> [Supplied data]:
※

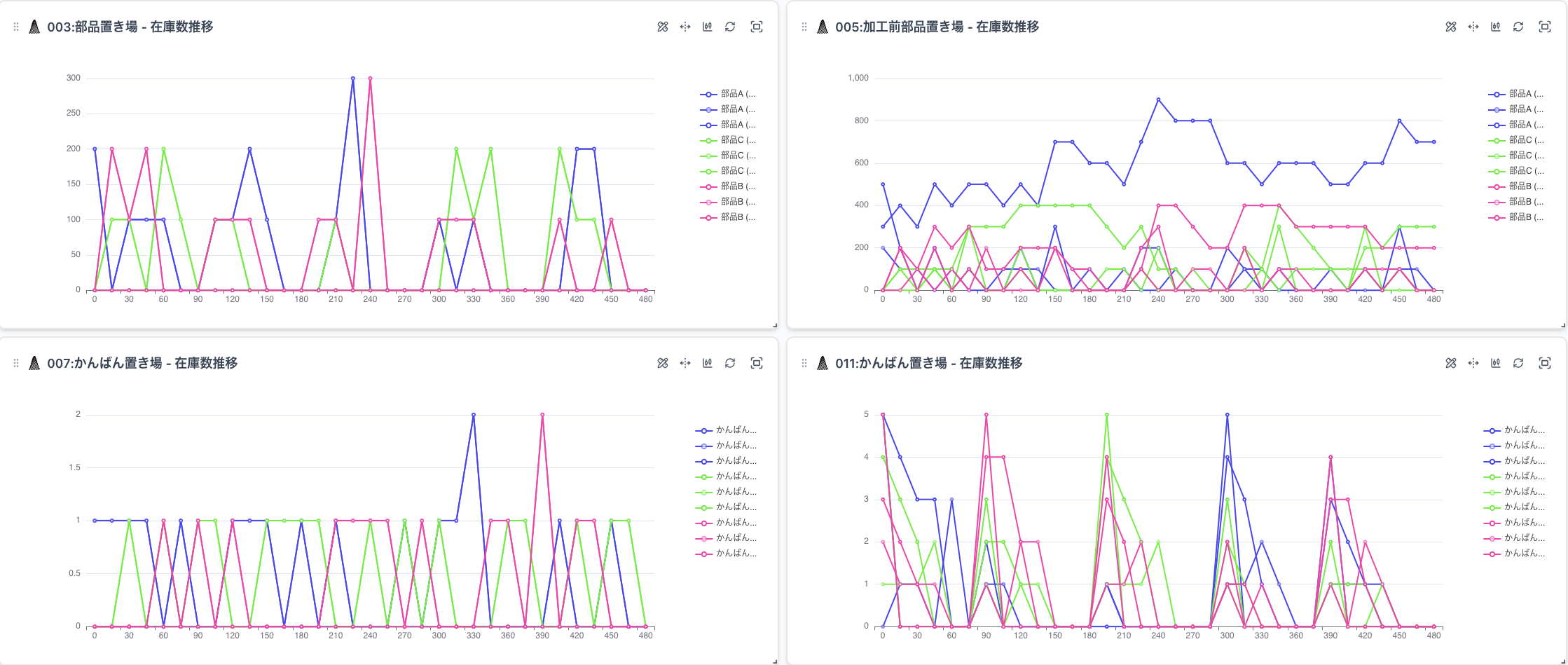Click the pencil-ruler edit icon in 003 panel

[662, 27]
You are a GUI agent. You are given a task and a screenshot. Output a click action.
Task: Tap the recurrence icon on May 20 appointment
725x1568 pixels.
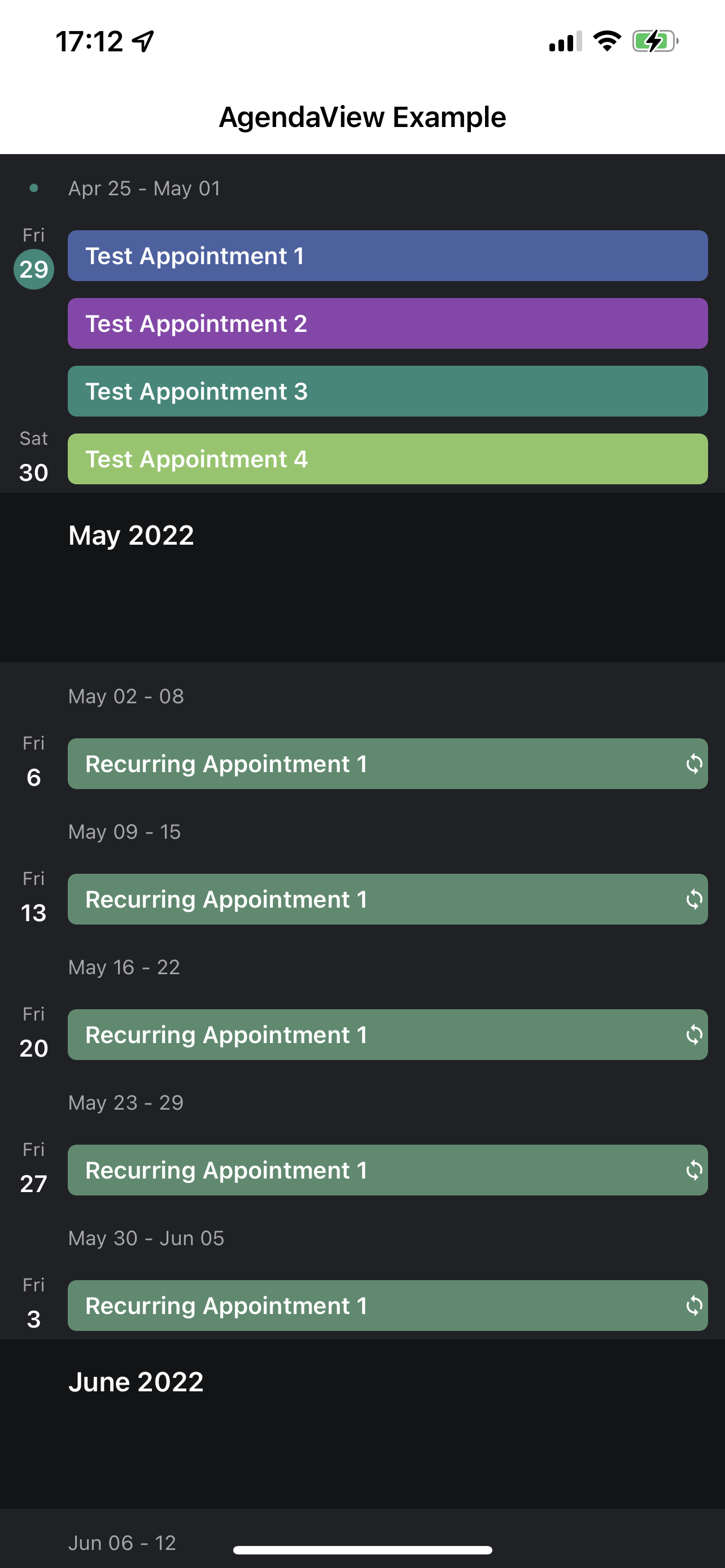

※

> [Your task]:
Render the non-blank lines of the entries above as a Markdown table with the columns "No." and "Line", numbering each row in order and putting the line's text beside its number. Leave the pictures out of the table.

> [Response below]:
| No. | Line |
|---|---|
| 1 | Click the pencil-ruler edit icon in 003 panel |
| 2 | [662, 27] |
| 3 | You are a GUI agent. You are given a task and a screenshot. Output a click action. |
| 4 | Task: Tap the recurrence icon on May 20 appointment |
| 5 | 725x1568 pixels. |